*TUGAS WAJIB 1:*
Tuliskan kembali tanpa perubahan baris-baris catatan mulai dari baris yang memuat "Where should I" sampai baris yang memuat "This screenshot has". Kedua baris itu ikut disertakan.

Di kehidupan sehari-hari, jenis stressor yang sering dijumpai berasal dari lingkungan seseorang. Salah satu sumber stress individu adalah crowding atau perilaku berkerumun pada suatu tempat atau lokasi tertentu. Secara harfiah, crowding (kerumunan) didefinisikan sebagai suatu keadaan psikologis yang terjadi ketika seseorang merasakan jumlah individu di lingkungan atau di sekitarnya melebihi preferensinya (Stokols, dalam Bilotta, Vaid, & Evans, 2019).
Crowding muncul apabila individu merasa sedang berada dalam posisi terkukung akibat persepsi subyektif akan keterbatasan ruang. Oleh karena itu, crowding adalah perasaan subyektif individu terhadap keterbatasan ruang yang ada atau perasaan subyektif karena terlalu banyak orang lain di sekelilingnya (Helmi, 1999).
Stress yang dirasakan oleh individu akibat dari adanya crowding ini disebabkan oleh rasa sesak yang muncul karena adanya keterbatasan ruang. Hal tersebut terkadang menyebabkan individu merasa terganggu karena personal space yang dianggap semakin berkurang akibat crowding.
Personal space merupakan sejumlah area atau ruang lingkup yang mengelilingi individu dan bergerak bersama individu tersebut (APA, 2015). Personal space dapat dilihat memiliki dua tujuan utama, yaitu yang berkaitan dengan fungsi “melindungi” individu dari potensi ancaman emosional dan fisik dan sebagai alat individu untuk berkomunikasi. Jarak yang ditunjukkan oleh individu dari orang lain menentukan saluran komunikasi sensorik yang paling menonjol dalam interaksi yang dilakukan oleh individu (Paul, Fisher, & Loomis, 1978).
Ketika individu merasakan crowding terjadi, maka personal space yang dimilikinya akan semakin sedikit. Jika personal space tidak memadai, berbagai coping strategy digunakan, yang mungkin akan berhasil atau tidak. Ketika coping berhasil akan mengarah pada adaptasi atau pembiasaan, dan kemungkinan efek sampingnya lebih kecil. Namun, jika coping tidak berhasil, pemosisian yang tidak tepat dapat menyebabkan efek samping, seperti tidak menyukai yang lain, kinerja yang buruk, dan sebagainya (Paul, Fisher, & Loomis, 1978).

*DATA YANG DIBERIKAN:*
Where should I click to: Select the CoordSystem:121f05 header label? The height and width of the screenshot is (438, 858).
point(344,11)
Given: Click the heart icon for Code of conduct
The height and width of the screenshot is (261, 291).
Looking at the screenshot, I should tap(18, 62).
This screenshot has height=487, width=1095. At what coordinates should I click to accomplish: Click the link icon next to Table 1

...

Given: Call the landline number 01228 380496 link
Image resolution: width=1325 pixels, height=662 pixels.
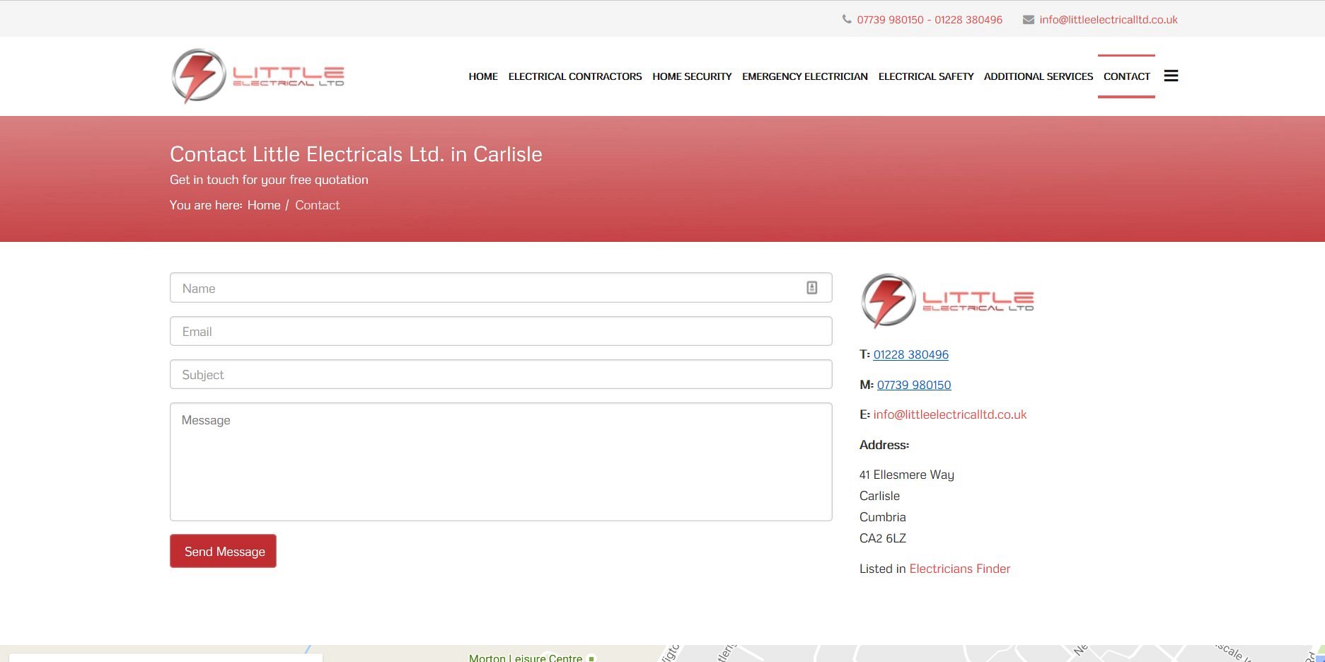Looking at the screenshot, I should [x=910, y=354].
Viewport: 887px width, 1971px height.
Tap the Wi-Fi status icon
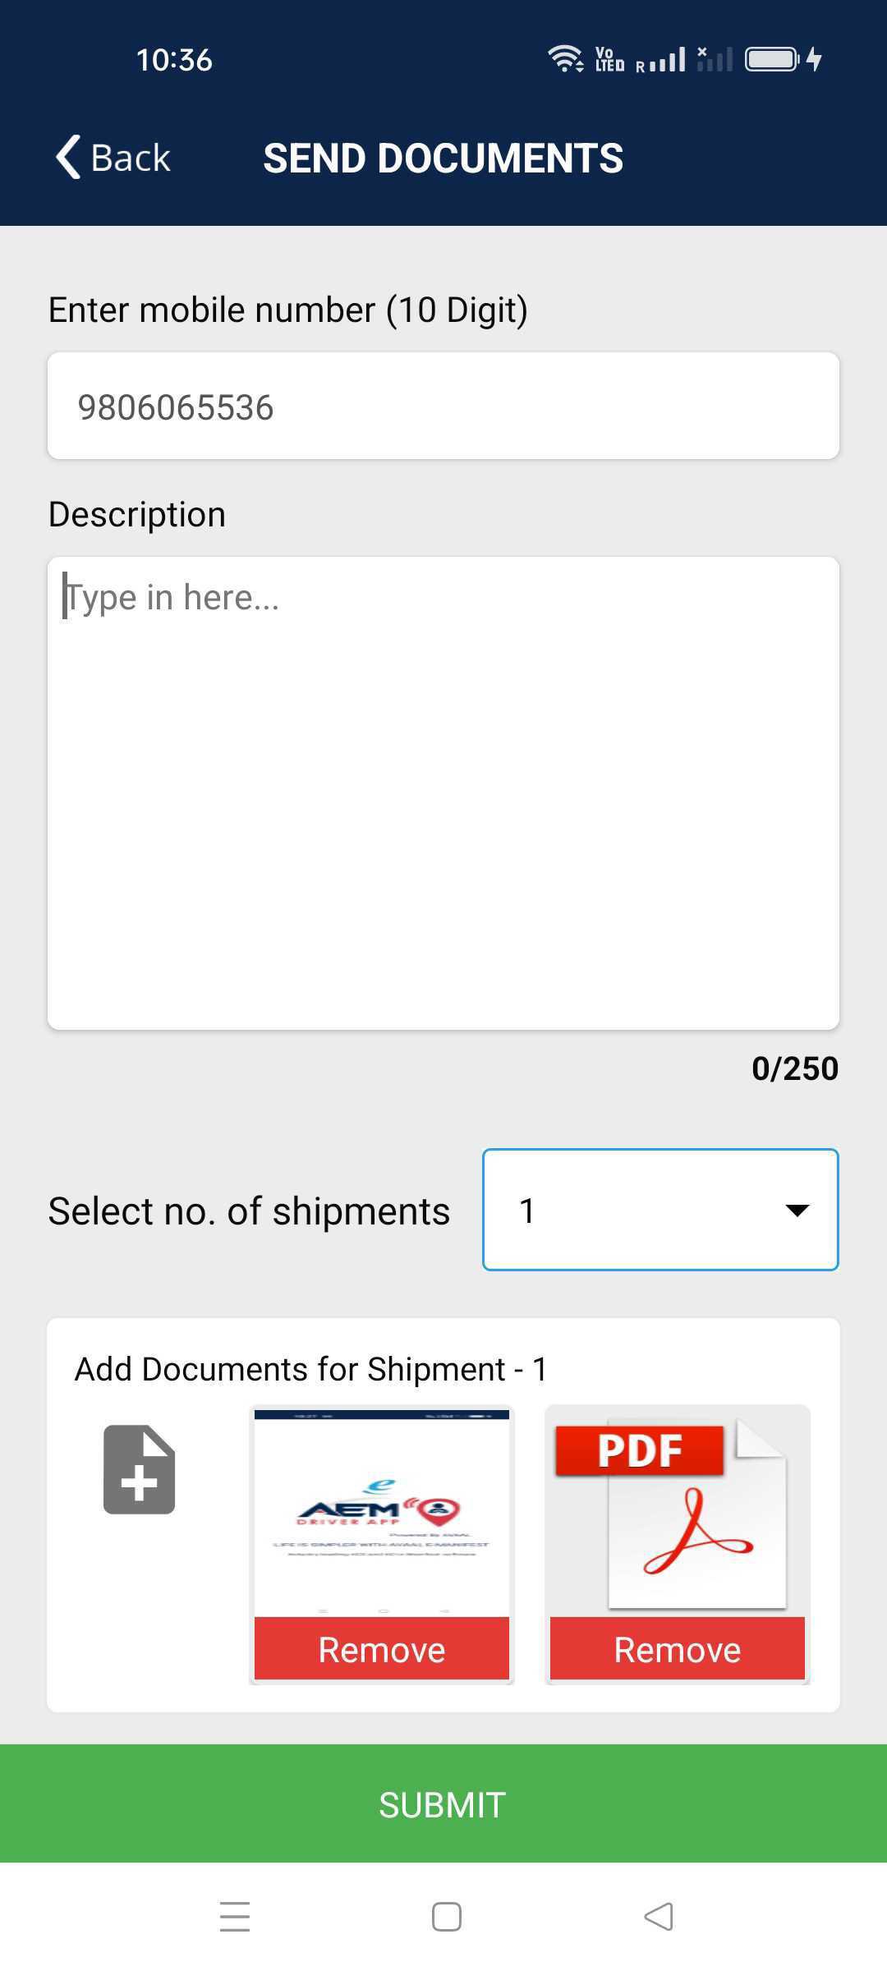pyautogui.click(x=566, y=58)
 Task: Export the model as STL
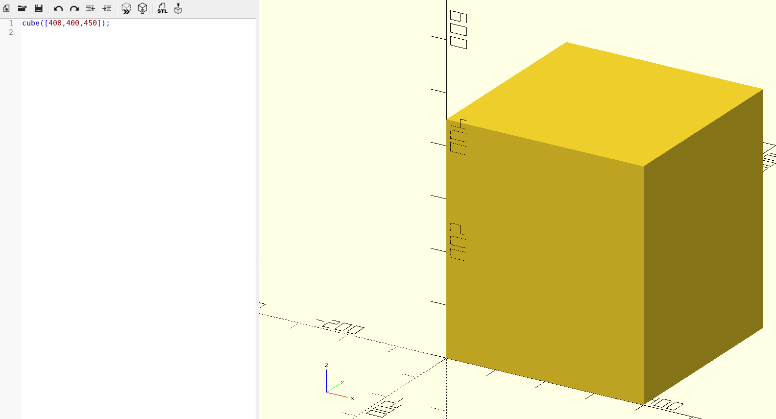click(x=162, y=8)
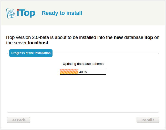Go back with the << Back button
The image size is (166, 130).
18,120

---

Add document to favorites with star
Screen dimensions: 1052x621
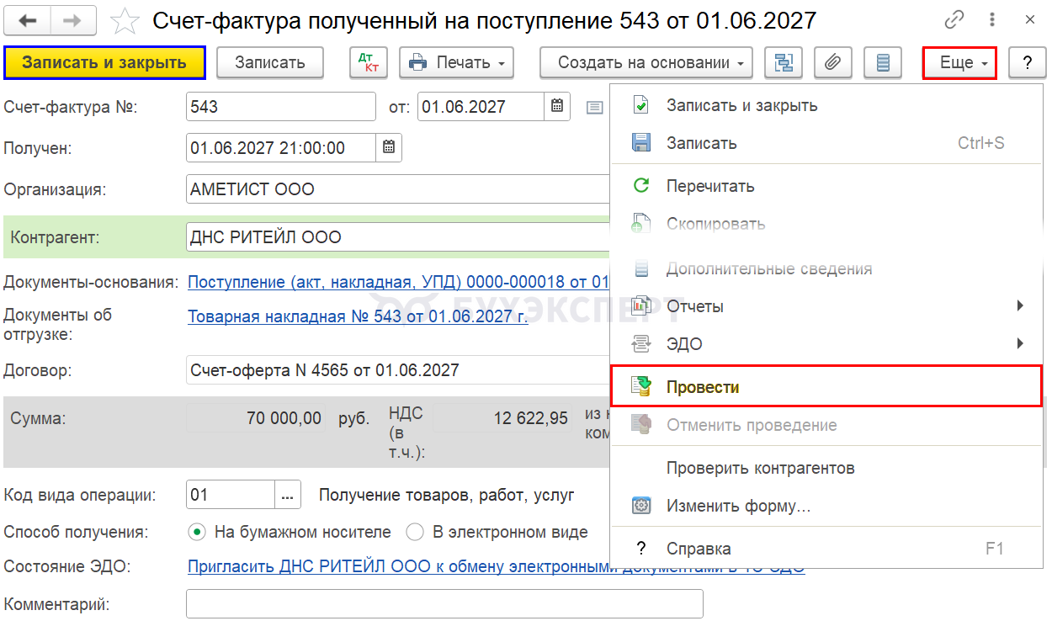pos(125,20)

*TUGAS WAJIB 2:*
Sebutkan semua rujukan sumber yang dikutip dalam teks tentang crowding, masing-masing cukup satu kali, sesuai penulisannya di dalam kurung.

*JAWABAN LATIHAN 1:*
Where should I click to: Select the CoordSystem:121f05 header label? The height and width of the screenshot is (438, 858).
point(344,11)
Given: Click the heart icon for Code of conduct
The height and width of the screenshot is (261, 291).
Looking at the screenshot, I should tap(18, 62).
This screenshot has height=487, width=1095. At what coordinates should I click to accomplish: Click the link icon next to Table 1

*JAWABAN LATIHAN 2:*
- Stokols, dalam Bilotta, Vaid, & Evans, 2019
- Helmi, 1999
- APA, 2015
- Paul, Fisher, & Loomis, 1978